Resilience through diversity: Lost neuronal heterogeneity in human epilepsy renders networks vulnerable to synchronous transitions

2021 
A myriad of pathological changes associated with epilepsy, including the loss of specific cell types, improper ion channel expression, and synaptic sprouting, can all be recast as decreases in cell and circuit heterogeneity. We thus propose that epileptogenesis can be recontextualized as a process where reduction in cellular heterogeneity renders neural circuits less resilient to transitions into information-poor, over-correlated seizure states. We provide in vitro, in silico, and mathematical support for this hypothesis.

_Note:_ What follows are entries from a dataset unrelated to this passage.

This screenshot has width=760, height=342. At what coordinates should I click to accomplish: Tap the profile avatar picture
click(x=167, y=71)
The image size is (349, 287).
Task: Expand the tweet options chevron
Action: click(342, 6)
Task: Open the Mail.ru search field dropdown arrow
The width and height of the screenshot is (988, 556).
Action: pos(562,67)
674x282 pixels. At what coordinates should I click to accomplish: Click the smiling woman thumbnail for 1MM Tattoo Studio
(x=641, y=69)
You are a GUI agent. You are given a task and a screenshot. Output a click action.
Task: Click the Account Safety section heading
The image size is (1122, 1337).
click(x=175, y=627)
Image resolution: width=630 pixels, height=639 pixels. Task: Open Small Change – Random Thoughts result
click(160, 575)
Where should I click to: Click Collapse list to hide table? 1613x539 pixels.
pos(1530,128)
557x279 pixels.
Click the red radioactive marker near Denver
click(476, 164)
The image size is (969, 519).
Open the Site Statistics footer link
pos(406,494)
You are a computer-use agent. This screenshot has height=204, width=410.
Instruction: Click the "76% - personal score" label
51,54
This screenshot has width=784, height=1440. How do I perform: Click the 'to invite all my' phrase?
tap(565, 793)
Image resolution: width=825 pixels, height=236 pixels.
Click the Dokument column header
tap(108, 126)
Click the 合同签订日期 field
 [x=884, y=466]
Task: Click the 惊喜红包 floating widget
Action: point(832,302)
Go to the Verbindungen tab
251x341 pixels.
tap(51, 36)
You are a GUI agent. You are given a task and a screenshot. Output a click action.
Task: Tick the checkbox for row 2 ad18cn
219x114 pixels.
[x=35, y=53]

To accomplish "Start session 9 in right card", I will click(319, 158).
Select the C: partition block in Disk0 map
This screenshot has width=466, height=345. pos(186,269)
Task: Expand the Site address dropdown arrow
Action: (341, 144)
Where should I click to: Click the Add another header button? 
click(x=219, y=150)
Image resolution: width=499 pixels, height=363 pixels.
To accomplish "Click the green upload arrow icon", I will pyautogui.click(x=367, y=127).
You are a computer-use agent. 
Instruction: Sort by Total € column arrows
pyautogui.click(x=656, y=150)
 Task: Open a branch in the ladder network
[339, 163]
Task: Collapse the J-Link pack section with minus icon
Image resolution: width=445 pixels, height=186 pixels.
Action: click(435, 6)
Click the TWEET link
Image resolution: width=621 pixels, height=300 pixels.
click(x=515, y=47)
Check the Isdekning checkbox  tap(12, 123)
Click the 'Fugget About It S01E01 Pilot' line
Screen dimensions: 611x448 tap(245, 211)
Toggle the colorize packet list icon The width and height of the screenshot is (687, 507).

By comparing patch clamp recordings from human layer 5 (L5) cortical neurons from epileptogenic frontal lobe (from patients with epilepsy) to non-epileptogenic temporal lobe (from patients with epilepsy) and non-epileptogenic frontal lobe (obtained during tumor resection), we demonstrate significantly decreased biophysical heterogeneity of excitatory neurons in seizure generating areas (epilepetogenic zone). When implemented computationally, this experimentally observed decrease in heterogeneity renders model neural circuits prone to sudden dynamical transitions into synchronous states with increased firing activity, paralleling ictogenesis. Computational analysis of reduced neural heterogeneity also explains the surprising experimental finding of significantly decreased excitability in the population activation functions (i.e., FI curves) of neurons from epileptogenic tissue. Mathematical analyses based in mean-field theory reveal clear distinctions in the dynamical structure of networks with low and high heterogeneity, including the presence of multi-stability and saddle-node bifurcations only in networks with the lowest heterogeneity. Taken together, this work provides experimental, computational, and mathematical support for the theory that ictogenic dynamics accompany a reduction in biophysical heterogeneity.